## Prompt
When the string "give" occurs in a line of the records, show that line.

## Material for the task
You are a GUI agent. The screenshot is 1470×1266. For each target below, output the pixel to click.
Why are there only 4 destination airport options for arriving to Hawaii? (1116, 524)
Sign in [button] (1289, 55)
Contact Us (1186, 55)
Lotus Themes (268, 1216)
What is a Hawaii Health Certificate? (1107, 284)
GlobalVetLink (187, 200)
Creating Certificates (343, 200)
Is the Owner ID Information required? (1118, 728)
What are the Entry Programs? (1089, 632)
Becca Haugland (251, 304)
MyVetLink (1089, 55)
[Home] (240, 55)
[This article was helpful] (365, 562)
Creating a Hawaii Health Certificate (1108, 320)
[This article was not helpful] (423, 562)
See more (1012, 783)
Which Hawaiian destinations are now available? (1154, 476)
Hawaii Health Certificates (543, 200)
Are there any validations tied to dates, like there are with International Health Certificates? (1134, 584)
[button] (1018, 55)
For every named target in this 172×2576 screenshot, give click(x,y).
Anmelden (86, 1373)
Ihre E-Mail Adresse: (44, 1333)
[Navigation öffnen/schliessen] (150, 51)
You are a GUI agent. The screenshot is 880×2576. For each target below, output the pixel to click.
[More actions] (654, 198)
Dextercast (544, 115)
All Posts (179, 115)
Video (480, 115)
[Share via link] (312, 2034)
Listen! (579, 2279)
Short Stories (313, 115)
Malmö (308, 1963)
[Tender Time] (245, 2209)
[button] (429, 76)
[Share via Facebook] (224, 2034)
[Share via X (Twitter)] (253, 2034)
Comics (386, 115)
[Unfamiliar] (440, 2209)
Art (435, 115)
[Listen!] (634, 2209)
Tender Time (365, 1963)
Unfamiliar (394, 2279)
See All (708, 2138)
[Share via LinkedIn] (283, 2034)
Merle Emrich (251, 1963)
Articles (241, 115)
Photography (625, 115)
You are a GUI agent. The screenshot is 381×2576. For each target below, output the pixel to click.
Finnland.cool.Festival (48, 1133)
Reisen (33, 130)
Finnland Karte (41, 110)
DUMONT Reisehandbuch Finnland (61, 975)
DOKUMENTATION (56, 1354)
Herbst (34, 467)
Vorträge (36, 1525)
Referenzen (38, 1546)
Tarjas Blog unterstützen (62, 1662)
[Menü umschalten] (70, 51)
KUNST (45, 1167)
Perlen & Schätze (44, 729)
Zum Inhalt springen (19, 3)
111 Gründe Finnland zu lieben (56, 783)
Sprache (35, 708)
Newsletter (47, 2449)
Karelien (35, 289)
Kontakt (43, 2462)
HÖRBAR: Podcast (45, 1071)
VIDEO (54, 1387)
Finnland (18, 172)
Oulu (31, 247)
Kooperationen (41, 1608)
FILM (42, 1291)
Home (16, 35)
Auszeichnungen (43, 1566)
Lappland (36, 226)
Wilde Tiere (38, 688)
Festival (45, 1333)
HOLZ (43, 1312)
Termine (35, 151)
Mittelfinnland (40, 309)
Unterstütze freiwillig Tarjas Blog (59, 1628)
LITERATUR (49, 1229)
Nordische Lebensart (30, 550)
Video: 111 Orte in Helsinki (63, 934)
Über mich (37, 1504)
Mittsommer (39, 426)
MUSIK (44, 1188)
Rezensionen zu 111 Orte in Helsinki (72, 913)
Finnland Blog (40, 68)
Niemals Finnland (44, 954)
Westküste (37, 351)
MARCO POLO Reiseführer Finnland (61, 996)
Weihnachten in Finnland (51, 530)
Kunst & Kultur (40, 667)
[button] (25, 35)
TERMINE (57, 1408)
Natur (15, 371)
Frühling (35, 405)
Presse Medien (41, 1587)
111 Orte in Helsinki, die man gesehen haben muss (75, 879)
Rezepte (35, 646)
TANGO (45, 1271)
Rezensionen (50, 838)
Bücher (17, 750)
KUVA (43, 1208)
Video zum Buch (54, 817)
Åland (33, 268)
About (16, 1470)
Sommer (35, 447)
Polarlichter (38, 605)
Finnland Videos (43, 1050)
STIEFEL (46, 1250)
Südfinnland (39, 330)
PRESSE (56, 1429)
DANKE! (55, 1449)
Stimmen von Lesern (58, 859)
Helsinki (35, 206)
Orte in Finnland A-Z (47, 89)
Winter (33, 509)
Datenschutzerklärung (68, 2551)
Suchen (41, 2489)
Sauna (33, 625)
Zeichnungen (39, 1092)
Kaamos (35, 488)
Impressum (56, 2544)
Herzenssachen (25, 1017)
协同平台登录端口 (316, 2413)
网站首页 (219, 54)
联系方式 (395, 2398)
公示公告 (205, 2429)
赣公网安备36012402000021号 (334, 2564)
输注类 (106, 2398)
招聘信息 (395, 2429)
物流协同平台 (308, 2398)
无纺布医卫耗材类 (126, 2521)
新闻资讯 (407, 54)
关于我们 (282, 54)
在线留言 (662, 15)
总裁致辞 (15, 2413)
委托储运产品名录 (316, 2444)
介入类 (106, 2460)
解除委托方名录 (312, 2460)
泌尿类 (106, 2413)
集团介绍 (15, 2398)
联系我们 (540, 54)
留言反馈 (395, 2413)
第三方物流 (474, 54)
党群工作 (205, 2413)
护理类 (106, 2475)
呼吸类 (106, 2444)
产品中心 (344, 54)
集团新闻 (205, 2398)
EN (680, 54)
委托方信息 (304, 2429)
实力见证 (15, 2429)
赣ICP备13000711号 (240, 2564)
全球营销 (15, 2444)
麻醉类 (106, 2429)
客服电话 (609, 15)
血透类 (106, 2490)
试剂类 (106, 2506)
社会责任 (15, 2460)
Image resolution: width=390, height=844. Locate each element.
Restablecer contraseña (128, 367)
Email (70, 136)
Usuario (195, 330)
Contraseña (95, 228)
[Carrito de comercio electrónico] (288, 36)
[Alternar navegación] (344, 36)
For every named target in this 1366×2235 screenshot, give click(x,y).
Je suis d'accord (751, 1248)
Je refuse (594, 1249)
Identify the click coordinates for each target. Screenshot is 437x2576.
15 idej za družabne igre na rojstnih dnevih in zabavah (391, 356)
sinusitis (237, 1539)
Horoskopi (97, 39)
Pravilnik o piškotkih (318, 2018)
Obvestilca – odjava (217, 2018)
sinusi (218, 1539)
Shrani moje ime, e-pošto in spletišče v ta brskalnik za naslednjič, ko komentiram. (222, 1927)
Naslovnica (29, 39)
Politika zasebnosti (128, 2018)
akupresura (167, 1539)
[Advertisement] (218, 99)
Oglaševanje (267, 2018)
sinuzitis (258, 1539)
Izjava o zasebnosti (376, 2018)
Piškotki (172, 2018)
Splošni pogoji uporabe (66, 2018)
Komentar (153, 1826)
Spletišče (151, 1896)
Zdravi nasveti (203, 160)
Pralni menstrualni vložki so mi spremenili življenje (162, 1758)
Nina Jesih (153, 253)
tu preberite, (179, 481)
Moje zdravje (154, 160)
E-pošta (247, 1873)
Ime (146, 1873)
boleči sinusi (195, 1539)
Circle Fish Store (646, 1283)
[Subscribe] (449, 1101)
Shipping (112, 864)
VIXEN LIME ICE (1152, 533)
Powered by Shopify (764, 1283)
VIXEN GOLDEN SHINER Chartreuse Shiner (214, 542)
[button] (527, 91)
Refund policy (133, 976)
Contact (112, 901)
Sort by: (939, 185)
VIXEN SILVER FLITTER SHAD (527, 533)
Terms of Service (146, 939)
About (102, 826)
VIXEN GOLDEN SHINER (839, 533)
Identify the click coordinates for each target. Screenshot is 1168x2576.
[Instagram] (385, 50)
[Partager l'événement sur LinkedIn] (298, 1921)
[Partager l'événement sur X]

## Exercise answer
For every named target in this 172×2576 screenshot, give click(x,y).
For every named target in this 1366×2235 screenshot, give click(x,y).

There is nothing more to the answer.